Your Honour, I don’t know whether that has any impact on your decision, but we were not there to be obstructionist today. We were there to deal with government legislation, as we are duty bound to do. We were there in our full complement of senators to deal with this. The fact of the matter is we were then told to deal with something that we had no right to deal with, because we had not only one, we had two pieces of government legislation before us that needed to be dealt with. But the committee chair, the sponsor of the bill and seven other senators overruled us on each and every issue.

Yes, they were recorded votes. The reason they were recorded votes is because our colleagues continually asked for a recorded vote.

Your Honour, I’m sorry for taking more than the two minutes that I promised you I would take, but I would like you to take those comments under consideration.

Hon. Mary Jane McCallum
[20:29]

In my speech on February 19, 2019, I spoke about the ongoing harassment on the Senate floor and in committee. I said:

I am concerned, colleagues, because within my comparably short time here, I have witnessed a number of instances of what I would classify as personal harassment on this very Senate floor. The harassment I speak of is bullying in its most basic form. Although some may not view these as terribly serious offences, it is nevertheless personally damaging to the victim. We have to address issues and problems that arise swiftly and at their source.
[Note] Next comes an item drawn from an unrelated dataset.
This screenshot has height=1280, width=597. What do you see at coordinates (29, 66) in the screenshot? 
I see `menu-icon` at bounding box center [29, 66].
They do not have to be illegal for us to be prompted to actively promote change and betterment.

Since that speech, I have seen the cumulative effects of this bullying. I have seen senators, including a chair, being cut off, interrupted and ridiculed numerous times with witnesses and staff present. On another occasion, I apologized to Indigenous witnesses, two chiefs and a female leader, who were kept waiting for 15 minutes while a senator spoke about an issue that could have waited. Sometimes when I look at the behaviour as an Indigenous person, it seems to border on racism and discrimination.
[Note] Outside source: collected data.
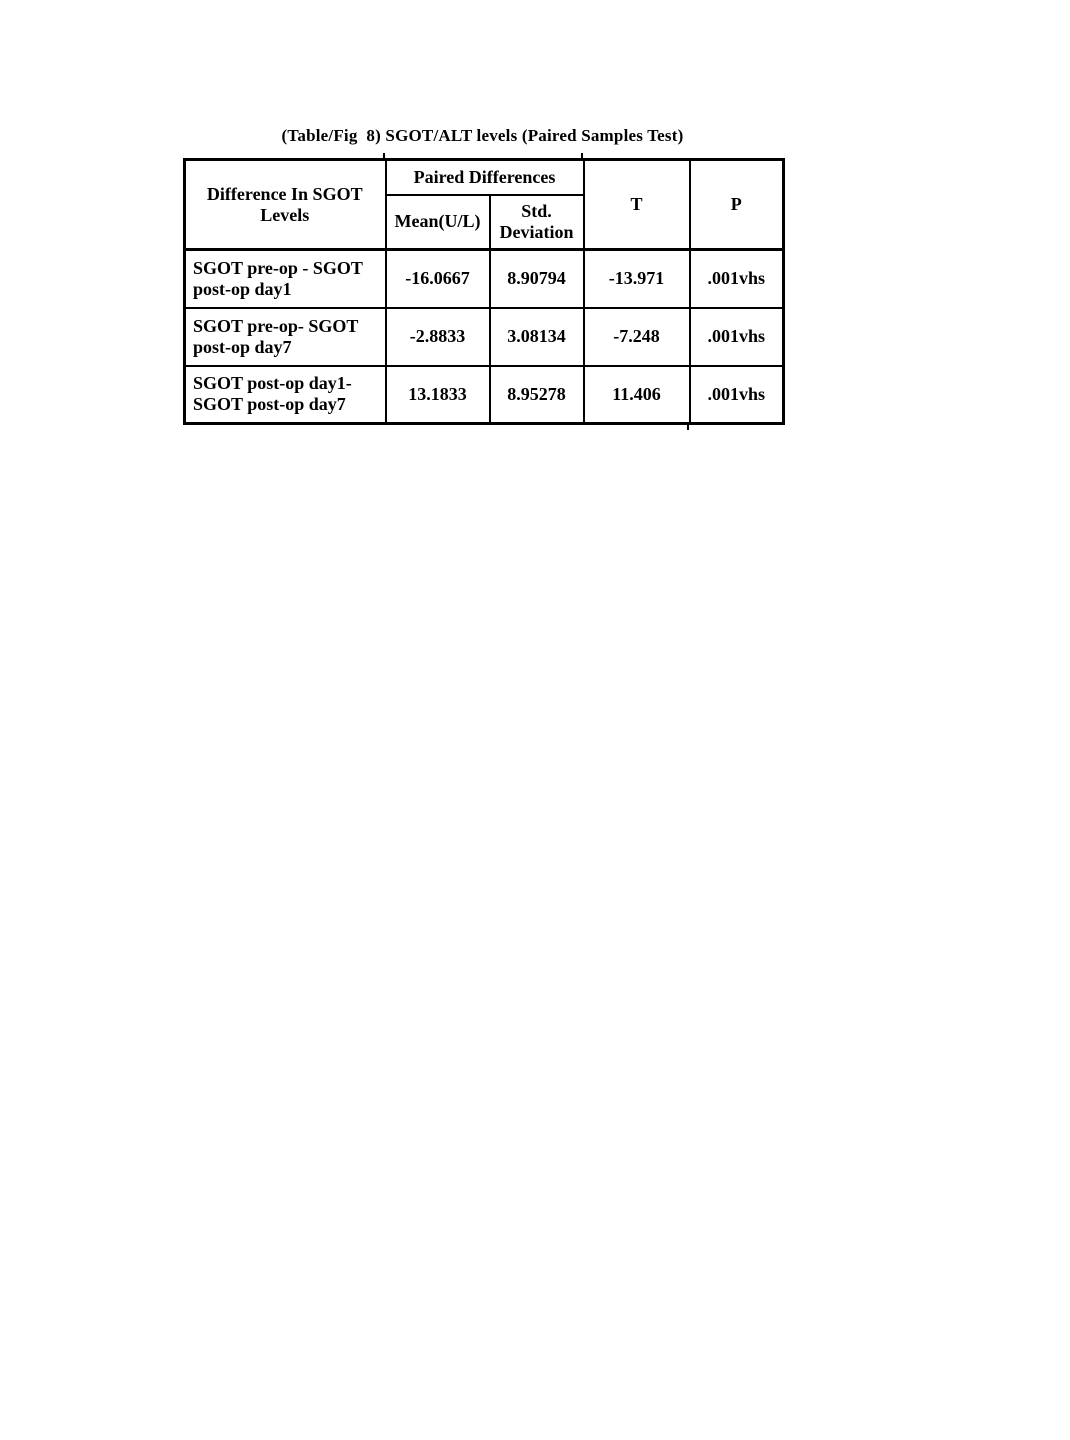  Describe the element at coordinates (438, 336) in the screenshot. I see `mean-value-cell: -2.8833` at that location.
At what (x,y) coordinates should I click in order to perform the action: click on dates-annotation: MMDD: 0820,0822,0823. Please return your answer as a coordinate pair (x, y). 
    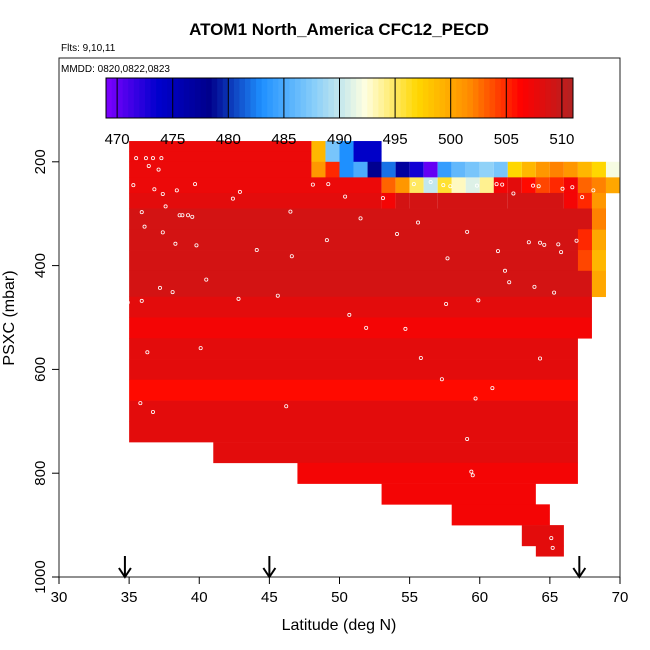
    Looking at the image, I should click on (116, 70).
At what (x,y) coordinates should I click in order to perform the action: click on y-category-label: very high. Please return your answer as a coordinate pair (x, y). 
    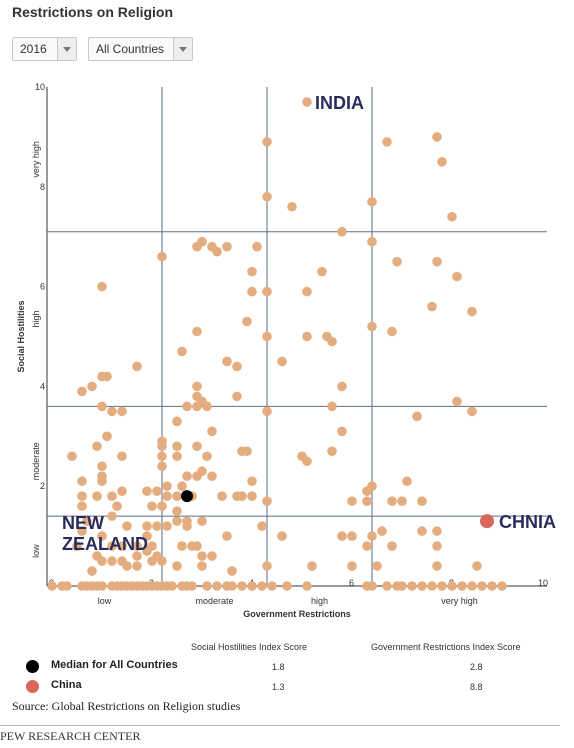
    Looking at the image, I should click on (36, 160).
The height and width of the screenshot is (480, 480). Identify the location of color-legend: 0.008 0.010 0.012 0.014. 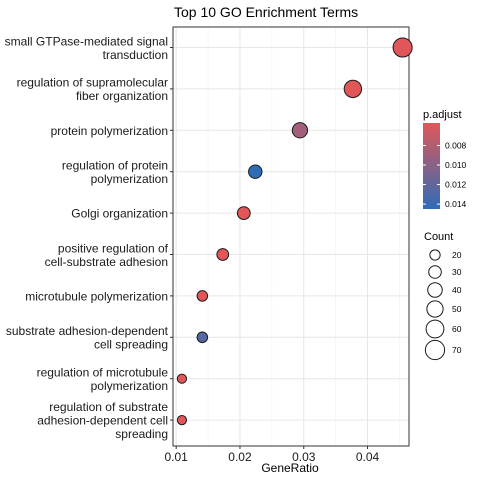
(445, 166).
Indigenous peoples in Canada have waited their lifetimes to realize human rights that have been taken away from them. This issue is largely tied to land and resource extraction. As Indigenous people, we need to protect our health, land, bodies and right to self-determination as Indigenous peoples, and that’s why this bill is so important to us.

A senator said, “I felt like I was in the Kremlin.” Well, senator, I have lived in the Kremlin —

The Hon. the Speaker
[20:31]

Excuse me, Senator McCallum. The points you are raising are extremely important, and at some point, of course, if you wish to raise a point of order or point of privilege on those, you’re more than welcome to do that.

However, the debate right now is on the question of privilege that Senator Patterson has raised. If you have comments with respect to that, one way or the other, we would be more than happy to entertain them. I know there will be a point of order raised soon if you don’t speak to the question of privilege that was raised earlier.

Senator McCallum
[20:32]

Because of the cumulative action, what is it that you expect us to do? I can’t continue to be quiet and continue to be harassed. We want human rights, dignity and respect in our own country.

I supported Senators Sinclair and Dyck, as I felt I had no recourse to bring this to the attention of the Senate and to Canada. Thank you.

Hon. Sandra M. Lovelace Nicholas
[20:32]

I don’t think you were in that room, but the senator was bombarded by people who haven’t shown up to one meeting. Then she was disrupted, names were called, no respect. She was being bullied. I say she was bullied as an Indigenous person. What kind of message are we sending to our Indigenous people? We are sending them negative feelings. Don’t you think it’s about time we respect Indigenous laws?

The Hon. the Speaker
[20:33]

Honourable senators, I would like to take a moment to thank all senators for their input into this very important question. I will take the matter under advisement.